Lockley noted that the human confederates of the monsters had no protection against the beam to match his own. Perhaps the monsters themselves were protected only near the projectors. This was an item affecting his plans of revenge for Jill. He stored it away in his mind. Then he realized that the weapons in the car had exploded just like the pistol on his own seat cushion. The explosion was not associated with the terror beam. There'd been no beam in action when his own pistol blew up. It did not seem reasonable that if the monsters possessed a detonation beam that they'd turn it on their own confederates.
No. Rational beings would do nothing so self-contradictory.
Then Lockley looked down at the cheese grater-pocket radio device of his own manufacture.
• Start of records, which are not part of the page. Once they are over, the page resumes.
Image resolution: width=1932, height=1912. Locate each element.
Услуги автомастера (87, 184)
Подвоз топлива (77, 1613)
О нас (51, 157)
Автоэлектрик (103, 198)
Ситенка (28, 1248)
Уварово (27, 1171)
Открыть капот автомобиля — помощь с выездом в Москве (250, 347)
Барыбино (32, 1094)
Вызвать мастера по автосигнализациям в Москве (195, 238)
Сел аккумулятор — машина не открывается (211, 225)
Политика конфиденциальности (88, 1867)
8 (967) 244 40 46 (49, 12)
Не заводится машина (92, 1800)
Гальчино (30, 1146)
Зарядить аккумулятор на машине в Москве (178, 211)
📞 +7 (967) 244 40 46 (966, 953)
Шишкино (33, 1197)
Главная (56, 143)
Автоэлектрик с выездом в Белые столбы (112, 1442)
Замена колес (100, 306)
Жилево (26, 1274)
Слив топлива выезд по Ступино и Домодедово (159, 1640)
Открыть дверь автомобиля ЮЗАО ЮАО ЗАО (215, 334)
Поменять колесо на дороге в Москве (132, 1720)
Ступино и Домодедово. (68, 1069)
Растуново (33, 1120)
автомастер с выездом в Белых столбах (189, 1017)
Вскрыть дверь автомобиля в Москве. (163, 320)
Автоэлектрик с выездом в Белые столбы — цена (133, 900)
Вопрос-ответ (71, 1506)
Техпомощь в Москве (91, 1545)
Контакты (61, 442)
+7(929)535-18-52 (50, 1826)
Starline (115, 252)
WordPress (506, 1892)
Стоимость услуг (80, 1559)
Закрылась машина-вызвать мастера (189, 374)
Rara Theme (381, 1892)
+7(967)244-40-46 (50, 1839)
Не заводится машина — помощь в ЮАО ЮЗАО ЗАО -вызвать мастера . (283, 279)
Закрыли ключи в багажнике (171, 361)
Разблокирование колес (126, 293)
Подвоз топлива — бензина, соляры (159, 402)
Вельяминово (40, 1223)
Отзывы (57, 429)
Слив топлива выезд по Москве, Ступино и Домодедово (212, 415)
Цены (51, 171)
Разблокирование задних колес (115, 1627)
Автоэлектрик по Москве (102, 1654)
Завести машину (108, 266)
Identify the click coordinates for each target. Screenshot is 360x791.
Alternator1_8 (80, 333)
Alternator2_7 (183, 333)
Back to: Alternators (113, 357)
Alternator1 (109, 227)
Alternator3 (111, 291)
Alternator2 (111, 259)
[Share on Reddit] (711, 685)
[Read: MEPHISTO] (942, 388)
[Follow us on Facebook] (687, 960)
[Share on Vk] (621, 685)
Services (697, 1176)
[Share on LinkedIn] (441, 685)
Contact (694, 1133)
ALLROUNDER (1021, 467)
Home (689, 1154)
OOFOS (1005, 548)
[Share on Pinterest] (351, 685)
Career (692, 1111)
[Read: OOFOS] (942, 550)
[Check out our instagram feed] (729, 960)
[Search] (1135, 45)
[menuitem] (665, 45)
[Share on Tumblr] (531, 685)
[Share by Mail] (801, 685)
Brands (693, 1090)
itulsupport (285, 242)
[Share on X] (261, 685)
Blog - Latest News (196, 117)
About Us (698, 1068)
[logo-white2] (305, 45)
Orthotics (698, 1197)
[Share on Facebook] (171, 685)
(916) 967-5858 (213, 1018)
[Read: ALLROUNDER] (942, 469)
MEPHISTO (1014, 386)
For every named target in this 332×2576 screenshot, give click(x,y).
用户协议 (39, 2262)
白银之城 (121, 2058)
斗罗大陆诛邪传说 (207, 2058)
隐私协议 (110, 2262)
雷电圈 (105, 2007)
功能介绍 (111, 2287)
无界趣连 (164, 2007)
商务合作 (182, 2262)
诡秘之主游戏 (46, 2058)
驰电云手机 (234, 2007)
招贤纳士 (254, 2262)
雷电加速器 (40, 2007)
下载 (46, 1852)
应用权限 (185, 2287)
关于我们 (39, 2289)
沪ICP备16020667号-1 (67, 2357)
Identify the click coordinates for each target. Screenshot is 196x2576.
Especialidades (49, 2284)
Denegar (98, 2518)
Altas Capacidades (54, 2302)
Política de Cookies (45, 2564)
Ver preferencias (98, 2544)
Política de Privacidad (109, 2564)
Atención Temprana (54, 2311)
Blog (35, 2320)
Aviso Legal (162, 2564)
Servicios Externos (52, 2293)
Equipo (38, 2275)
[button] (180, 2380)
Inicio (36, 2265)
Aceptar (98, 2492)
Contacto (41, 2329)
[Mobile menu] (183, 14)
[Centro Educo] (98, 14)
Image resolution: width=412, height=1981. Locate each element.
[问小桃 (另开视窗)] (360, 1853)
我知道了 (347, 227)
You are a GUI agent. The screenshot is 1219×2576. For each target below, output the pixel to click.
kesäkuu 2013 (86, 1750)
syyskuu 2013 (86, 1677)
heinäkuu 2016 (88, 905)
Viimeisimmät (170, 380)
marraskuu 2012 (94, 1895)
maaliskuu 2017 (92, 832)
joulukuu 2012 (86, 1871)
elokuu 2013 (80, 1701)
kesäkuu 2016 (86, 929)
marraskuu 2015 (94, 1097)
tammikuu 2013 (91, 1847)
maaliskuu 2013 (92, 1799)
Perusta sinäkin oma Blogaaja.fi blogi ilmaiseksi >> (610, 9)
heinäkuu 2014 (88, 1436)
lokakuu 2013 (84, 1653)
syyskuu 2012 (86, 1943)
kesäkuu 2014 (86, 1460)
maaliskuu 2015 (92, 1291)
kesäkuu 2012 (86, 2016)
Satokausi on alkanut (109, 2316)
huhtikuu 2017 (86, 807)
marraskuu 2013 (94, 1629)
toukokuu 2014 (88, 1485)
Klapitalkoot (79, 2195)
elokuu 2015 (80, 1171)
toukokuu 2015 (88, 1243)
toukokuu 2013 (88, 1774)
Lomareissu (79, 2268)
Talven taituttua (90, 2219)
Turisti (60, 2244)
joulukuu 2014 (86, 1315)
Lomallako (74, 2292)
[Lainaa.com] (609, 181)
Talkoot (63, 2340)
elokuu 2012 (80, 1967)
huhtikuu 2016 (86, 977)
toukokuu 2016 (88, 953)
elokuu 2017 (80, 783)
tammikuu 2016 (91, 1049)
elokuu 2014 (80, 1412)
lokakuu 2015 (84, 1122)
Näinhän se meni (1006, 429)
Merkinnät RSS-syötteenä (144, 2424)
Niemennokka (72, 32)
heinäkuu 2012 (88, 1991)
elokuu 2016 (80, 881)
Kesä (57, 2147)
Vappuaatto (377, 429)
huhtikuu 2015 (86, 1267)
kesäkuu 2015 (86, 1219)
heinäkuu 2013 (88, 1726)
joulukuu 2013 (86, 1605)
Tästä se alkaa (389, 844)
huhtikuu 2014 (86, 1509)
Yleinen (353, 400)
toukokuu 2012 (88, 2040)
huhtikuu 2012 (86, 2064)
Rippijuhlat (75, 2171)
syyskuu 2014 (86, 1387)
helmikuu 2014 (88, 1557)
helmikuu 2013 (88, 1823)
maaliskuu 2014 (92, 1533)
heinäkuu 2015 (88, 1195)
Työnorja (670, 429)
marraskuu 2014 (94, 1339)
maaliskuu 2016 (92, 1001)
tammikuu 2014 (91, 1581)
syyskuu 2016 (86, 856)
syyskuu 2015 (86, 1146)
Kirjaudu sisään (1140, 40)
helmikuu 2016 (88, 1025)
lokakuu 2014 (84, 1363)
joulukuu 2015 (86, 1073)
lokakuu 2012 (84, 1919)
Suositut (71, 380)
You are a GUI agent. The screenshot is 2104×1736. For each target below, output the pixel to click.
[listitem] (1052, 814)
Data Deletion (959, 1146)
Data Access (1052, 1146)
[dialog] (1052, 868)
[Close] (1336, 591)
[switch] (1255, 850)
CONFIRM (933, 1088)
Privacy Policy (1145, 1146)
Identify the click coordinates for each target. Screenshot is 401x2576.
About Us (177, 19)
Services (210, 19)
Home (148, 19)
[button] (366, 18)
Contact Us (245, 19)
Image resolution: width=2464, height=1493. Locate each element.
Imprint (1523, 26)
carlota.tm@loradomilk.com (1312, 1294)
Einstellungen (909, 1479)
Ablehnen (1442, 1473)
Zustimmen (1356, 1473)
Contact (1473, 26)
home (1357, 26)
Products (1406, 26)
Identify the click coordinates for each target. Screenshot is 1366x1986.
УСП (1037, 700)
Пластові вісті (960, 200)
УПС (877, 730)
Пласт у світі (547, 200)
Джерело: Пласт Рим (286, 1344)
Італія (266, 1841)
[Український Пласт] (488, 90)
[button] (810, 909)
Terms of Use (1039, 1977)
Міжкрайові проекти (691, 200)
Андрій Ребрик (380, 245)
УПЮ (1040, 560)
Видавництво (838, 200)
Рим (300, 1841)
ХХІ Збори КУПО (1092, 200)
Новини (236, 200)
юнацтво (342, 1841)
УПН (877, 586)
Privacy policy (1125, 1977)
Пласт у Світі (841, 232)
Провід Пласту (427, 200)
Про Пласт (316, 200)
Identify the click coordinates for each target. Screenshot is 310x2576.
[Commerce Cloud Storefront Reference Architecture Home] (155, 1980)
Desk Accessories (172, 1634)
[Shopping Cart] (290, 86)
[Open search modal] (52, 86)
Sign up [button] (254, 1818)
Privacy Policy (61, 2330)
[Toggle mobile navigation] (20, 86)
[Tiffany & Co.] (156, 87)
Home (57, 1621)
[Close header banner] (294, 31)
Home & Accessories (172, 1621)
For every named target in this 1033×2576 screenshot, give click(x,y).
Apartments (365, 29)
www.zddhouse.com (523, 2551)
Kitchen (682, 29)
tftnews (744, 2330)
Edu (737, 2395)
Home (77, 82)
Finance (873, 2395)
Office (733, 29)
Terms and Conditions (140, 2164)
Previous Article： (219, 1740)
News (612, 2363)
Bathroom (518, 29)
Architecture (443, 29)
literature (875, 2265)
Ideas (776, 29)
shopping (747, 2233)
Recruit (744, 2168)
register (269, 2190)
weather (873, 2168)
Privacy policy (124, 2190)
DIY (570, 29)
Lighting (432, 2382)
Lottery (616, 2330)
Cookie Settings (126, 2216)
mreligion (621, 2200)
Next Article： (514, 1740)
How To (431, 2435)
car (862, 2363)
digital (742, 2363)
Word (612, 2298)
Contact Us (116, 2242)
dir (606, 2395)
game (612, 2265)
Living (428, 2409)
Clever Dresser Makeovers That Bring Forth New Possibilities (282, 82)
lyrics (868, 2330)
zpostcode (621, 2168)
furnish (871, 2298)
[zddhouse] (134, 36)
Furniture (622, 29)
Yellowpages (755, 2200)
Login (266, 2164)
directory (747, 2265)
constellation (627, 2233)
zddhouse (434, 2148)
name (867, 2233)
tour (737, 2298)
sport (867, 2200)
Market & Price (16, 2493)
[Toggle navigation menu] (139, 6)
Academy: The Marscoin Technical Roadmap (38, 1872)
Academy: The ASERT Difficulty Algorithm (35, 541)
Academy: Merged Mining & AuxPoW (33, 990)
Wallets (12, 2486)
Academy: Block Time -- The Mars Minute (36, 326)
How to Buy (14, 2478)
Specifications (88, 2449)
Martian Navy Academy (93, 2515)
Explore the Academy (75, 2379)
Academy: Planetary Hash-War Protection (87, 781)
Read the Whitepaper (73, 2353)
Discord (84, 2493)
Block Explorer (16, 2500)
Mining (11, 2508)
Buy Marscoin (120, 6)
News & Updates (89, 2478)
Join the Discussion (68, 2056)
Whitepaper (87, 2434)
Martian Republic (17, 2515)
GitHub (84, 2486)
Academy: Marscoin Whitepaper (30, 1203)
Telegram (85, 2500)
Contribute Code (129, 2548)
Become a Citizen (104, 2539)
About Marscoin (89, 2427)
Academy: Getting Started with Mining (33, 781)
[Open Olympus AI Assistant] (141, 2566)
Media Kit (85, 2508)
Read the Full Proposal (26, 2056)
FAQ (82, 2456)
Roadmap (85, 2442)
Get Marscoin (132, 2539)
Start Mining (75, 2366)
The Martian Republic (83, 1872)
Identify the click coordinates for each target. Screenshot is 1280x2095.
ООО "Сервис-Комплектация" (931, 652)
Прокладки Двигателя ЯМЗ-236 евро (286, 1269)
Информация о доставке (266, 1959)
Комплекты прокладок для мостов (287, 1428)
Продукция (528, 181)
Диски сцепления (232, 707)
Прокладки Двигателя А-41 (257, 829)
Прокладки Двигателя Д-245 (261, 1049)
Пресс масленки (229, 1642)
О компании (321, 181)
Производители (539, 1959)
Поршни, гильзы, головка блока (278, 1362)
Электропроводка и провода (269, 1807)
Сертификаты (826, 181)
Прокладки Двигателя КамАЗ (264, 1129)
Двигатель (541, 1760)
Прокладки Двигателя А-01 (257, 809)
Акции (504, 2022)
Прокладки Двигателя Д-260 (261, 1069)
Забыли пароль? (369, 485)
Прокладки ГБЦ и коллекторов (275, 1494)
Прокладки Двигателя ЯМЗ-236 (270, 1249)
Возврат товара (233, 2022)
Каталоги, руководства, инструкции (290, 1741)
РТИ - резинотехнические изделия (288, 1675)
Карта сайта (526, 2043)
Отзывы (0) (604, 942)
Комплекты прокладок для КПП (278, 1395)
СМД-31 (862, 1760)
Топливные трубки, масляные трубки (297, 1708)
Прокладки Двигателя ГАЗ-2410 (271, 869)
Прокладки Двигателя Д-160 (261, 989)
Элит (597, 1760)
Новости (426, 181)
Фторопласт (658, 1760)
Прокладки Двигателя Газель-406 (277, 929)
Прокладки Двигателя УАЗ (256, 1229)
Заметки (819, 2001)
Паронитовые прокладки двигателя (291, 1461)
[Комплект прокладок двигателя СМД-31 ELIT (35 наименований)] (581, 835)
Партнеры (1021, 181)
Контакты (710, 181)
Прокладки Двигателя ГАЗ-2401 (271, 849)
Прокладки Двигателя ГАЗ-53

He considered the fact that his own pistol had exploded the instant he'd turned the gadget on. The weapons in the other car detonated when that car was near him.
He plodded onward thinking very clearly and precisely about the matter. He even remembered to turn off his gadget because he would need it to avenge Jill. But when he tried to think of any subject unconnected with revenge, his mind became confused and agitated.
Two miles along the highway, which had not yet turned to head in toward Boulder Lake, there was a farmhouse. Lockley walked heavily to the abandoned building. He found the door locked. Without conscious thought, he forced it. He searched the closets. He found a shotgun and half a box of shells. He considered them, then left the gun and all the shells but three. He went out. Presently he laid a shotgun shell down on the road. He paced off twenty-five yards and dropped another. He dropped a third twenty-five yards farther on, and then carefully counted off three hundred feet. The car had been just about that far away when the explosions came.
He turned on his device. Two of the three shells exploded smokily. The farthest away did not explode.
He did not rejoice. He went on without elation, but it became a part of his painstaking search for vengeance that he knew he could set off explosives within a hundred and twenty-five yards of himself. There was something about the device he'd constructed which made explosives detonate, up to a distance of a little over one hundred yards. He felt no curiosity about it, though it was simple enough. The heterodyning of extremely saw-toothed waves produced peaks of energy until the saw-teeth began to smooth out. There were infinitesimal spots in which, for infinitesimal lengths of time, energy conditions comparable to sparks existed. This had not been worked out in advance, but the reason was clear.
He came to the place where the main highway to Boulder Lake branched off from the road he was following. He turned into it, walking doggedly.
Three miles toward the lake, an engine sounded from behind him. He got off the highway and turned the switch. A half-ton truck came trundling openly along the road. It came closer and closer.
Small-arm ammunition exploded. The engine stopped and the light truck toppled over onto its side. Lockley did not approach it. Its driver might not be dead, and he would not find it possible to leave any man alive who was associated with Jill's captors. He passed the truck and went on up the highway.